§ Problems
• a. Reproduce everything in the Linux discussion from "It's not a painless" down to "you talking to?".
• b. State whether each of the following agrees with the Linux discussion, answering yes or no and quoting the words that decide it: (i) the commenter who installed Mint still dual boots Windows because of work; (ii) ChromeOS ships Debian to school children; (iii) the writer of the final comment has tried Bazzite.

§ Article
--- begin ---

The top comments don't look too bad now... Maybe they're ranked differently or something
they removed the comment section now 😅
The existence of PC Master Race tells me everything I need to know about gamers who cling to windows. Edit: And post comments like the “report back” one you cited.
That annoying penguim
Nice to see others get it, 22 years after I got it, even if it did take a hella load more egregious malware impositions.
Gee, very encouraging of you.
They use Arch, btw
Installed Mint last week. I already ported most of my personal stuff there ; as a user of FOSS software, it was a breeze. Still dual booting Windows because of work, but I'll start trying to see if I can get the required tools to work on there too.
For now, my biggest issue was that connecting my Bluetooth headphones to both Linux and Windows was fucky but, lo and behold, there was a guide online that told me exactly how to make sure both OS had the same device ID.
It's not a painless experience yet, but it's way less painful than what it was running Win95 back then. And it feels so good to finally flip Microsoft the bird.
Who are you talking to?
I had blocked the user, might have been before writing my reply. I guess that caused it to fail to the top level, weird. Deleted the comment as it doesn't make any sense there.
The most successful Linux distros are ones that normal people are not aware they use at all. Most people dont install operating systems, they just use whatever comes with the device. To them its an appliance.
Android is a flavor of Linux and is widely successful. Ive seen libraries use Linux and a browser and the machines worked for decades. And there are quite a few Amazon tablets, ebook readers, etc... all using linux.
Theres a never ending number of examples out there.
Are you suggesting we should break into people's homes and discreetly install Linux on their computers? Because I'm in
Nothing wrong with Arch as a distro base. The meme stuff is all bullshit. It is a peer of Debian and Fedora. These foundational community distros are not a good starting point for a beginner or for a painless consumerist experience but they are solid for experienced users and have the best support and documentation.
If you are approaching Linux from the PoV of someone who wants to learn rather than someone who wants a reliable consumer computing platform the big community distros are still absolutely the right way to go IMO.
People go on about Mint being friendly for users but under the surface it is Ubuntu which itself is pulling from Debian. People laud Bazzite despite it being Fedora based. ChromeOS is shipping Gentoo to school children. If you package Arch well and ship it to people like Valve has its an extremely pleasant consumer platform. CachyOS improves the arch installation and micro-optimises FPS but you can screw it up as easily as any other mutable Linux system so fundamentally it is not much better or worse than Mint or Ubuntu or Fedora for a consumer experience.
SteamOS, Bazzite and ChromeOS all recognise that immutability is the key to a reliable experience for consumers - an experience that surpasses Windows. Updates are the most likely way to break a system and the hardest thing for non expert users to troubleshoot and rectify. Immutable distros with good support for new hardware have to be the S tier choice for Windows refugees. I have never tried Bazzite and likely never will (I use arch btw, with one system being a cachyos hybrid) but on paper it seems like the most sane choice barring a general release of StreamOS. A distro like Mint might be user friendly but it is bringing nothing new to the table when it comes to a reliable experience for consumers.

--- end ---

§ Information provided
--- begin ---

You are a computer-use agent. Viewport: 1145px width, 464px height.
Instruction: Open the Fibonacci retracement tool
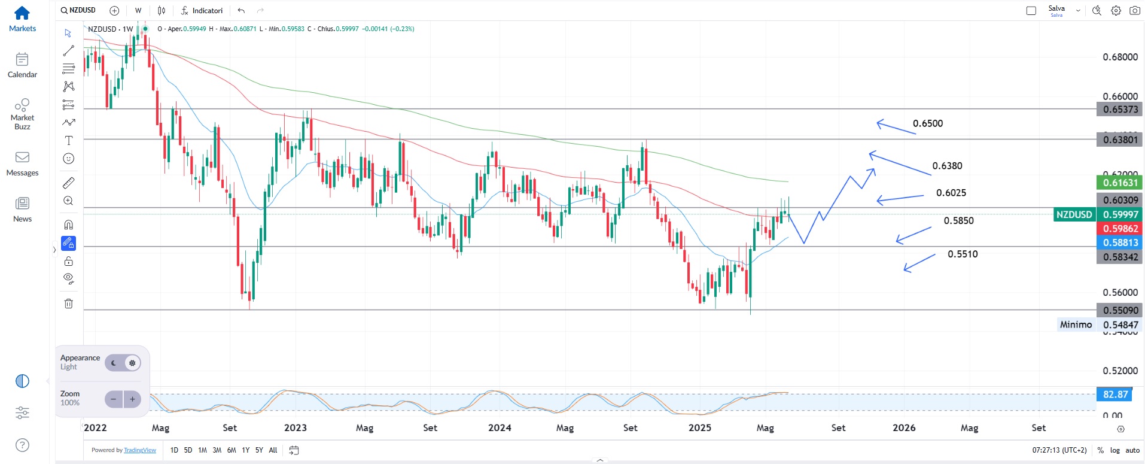[x=69, y=68]
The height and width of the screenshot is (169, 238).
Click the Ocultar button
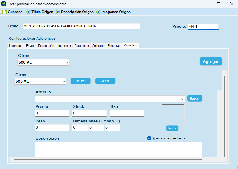81,81
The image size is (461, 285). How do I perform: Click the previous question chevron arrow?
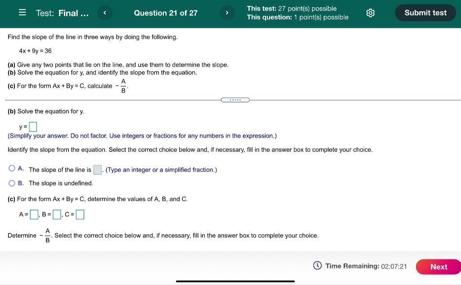click(104, 13)
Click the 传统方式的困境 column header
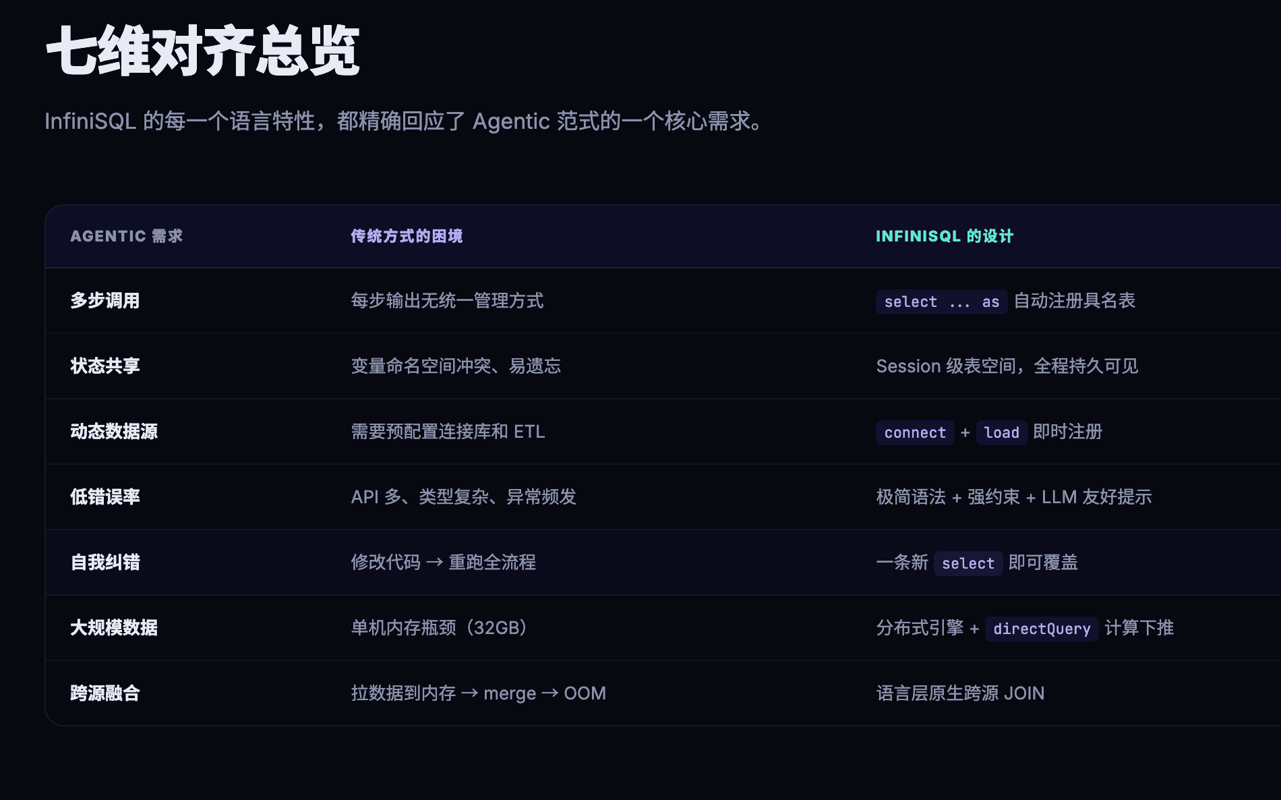Viewport: 1281px width, 800px height. [x=407, y=236]
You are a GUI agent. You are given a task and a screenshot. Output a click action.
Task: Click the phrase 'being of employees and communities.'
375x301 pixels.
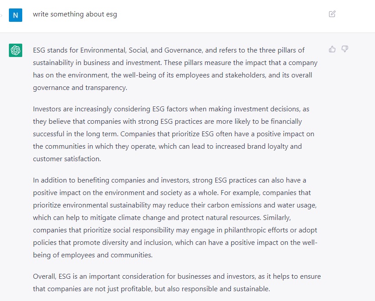pyautogui.click(x=93, y=255)
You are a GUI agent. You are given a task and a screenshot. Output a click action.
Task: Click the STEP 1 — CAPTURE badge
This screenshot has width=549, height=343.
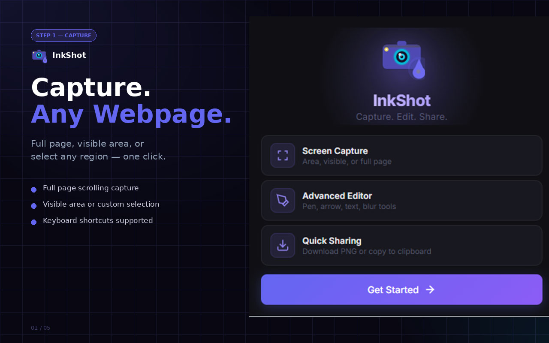point(63,36)
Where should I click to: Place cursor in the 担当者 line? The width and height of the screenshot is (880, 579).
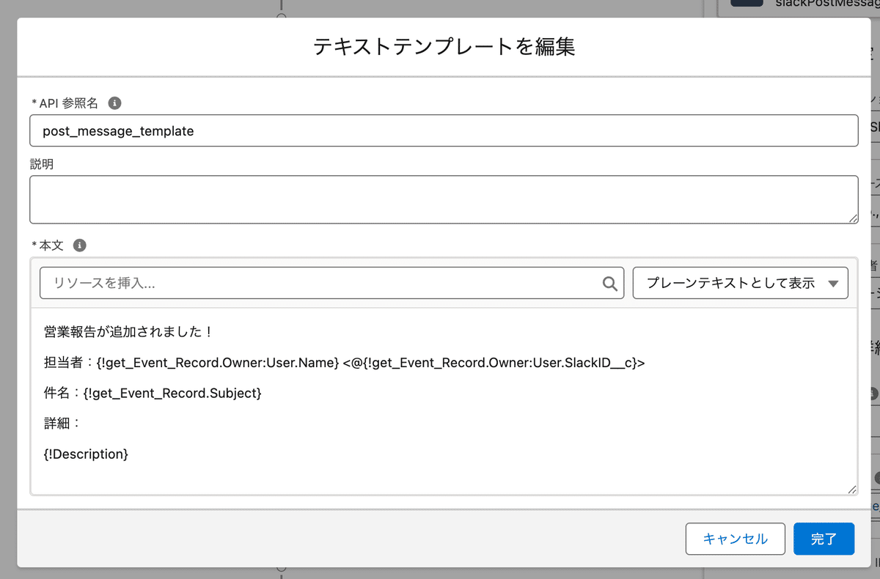pos(345,362)
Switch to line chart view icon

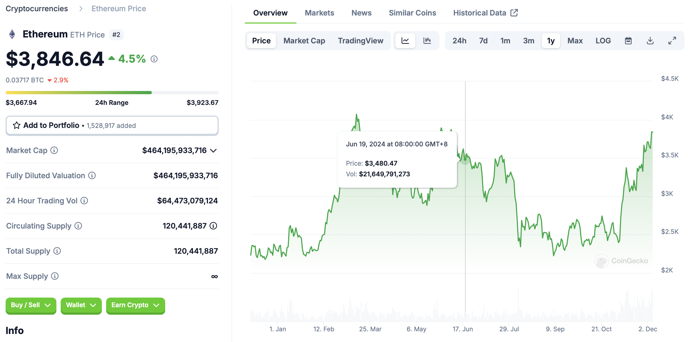click(405, 41)
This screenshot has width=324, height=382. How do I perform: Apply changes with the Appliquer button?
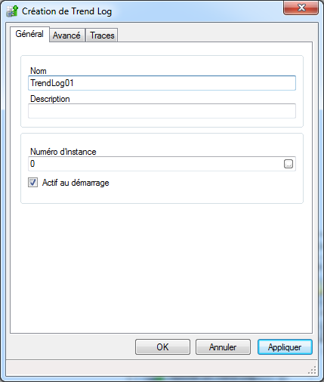point(285,347)
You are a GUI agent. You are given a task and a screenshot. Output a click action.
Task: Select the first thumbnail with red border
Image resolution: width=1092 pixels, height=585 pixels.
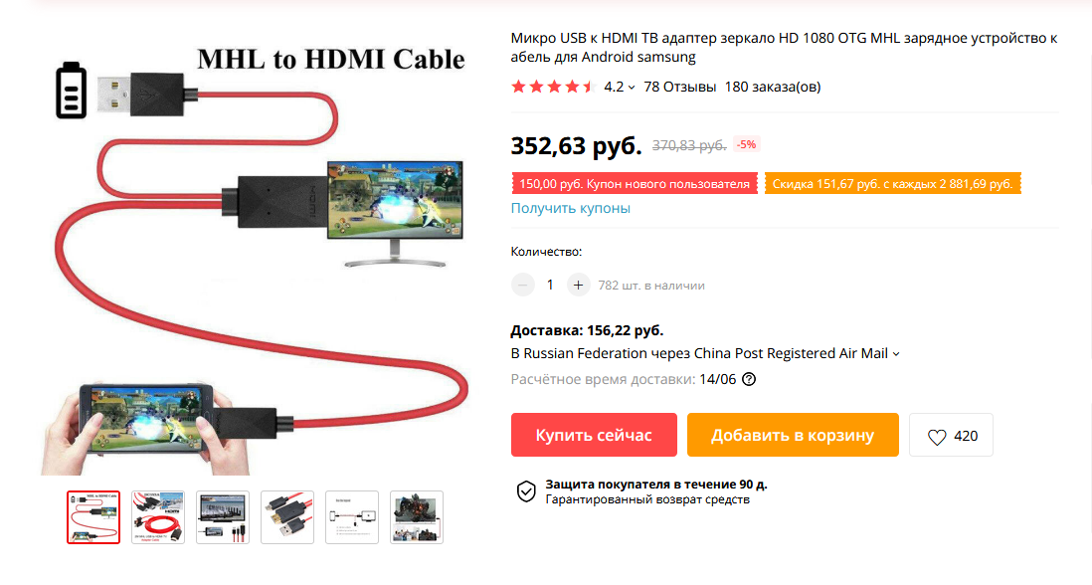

--- end ---

§ Task-by-task answers
• a.
It's not a painless experience yet, but it's way less painful than what it was running Win95 back then. And it feels so good to finally flip Microsoft the bird.
Who are you talking to?

• b.
(i) Yes: "Still dual booting Windows because of work"
(ii) No: "ChromeOS is shipping Gentoo to school children."
(iii) No: "I have never tried Bazzite and likely never will"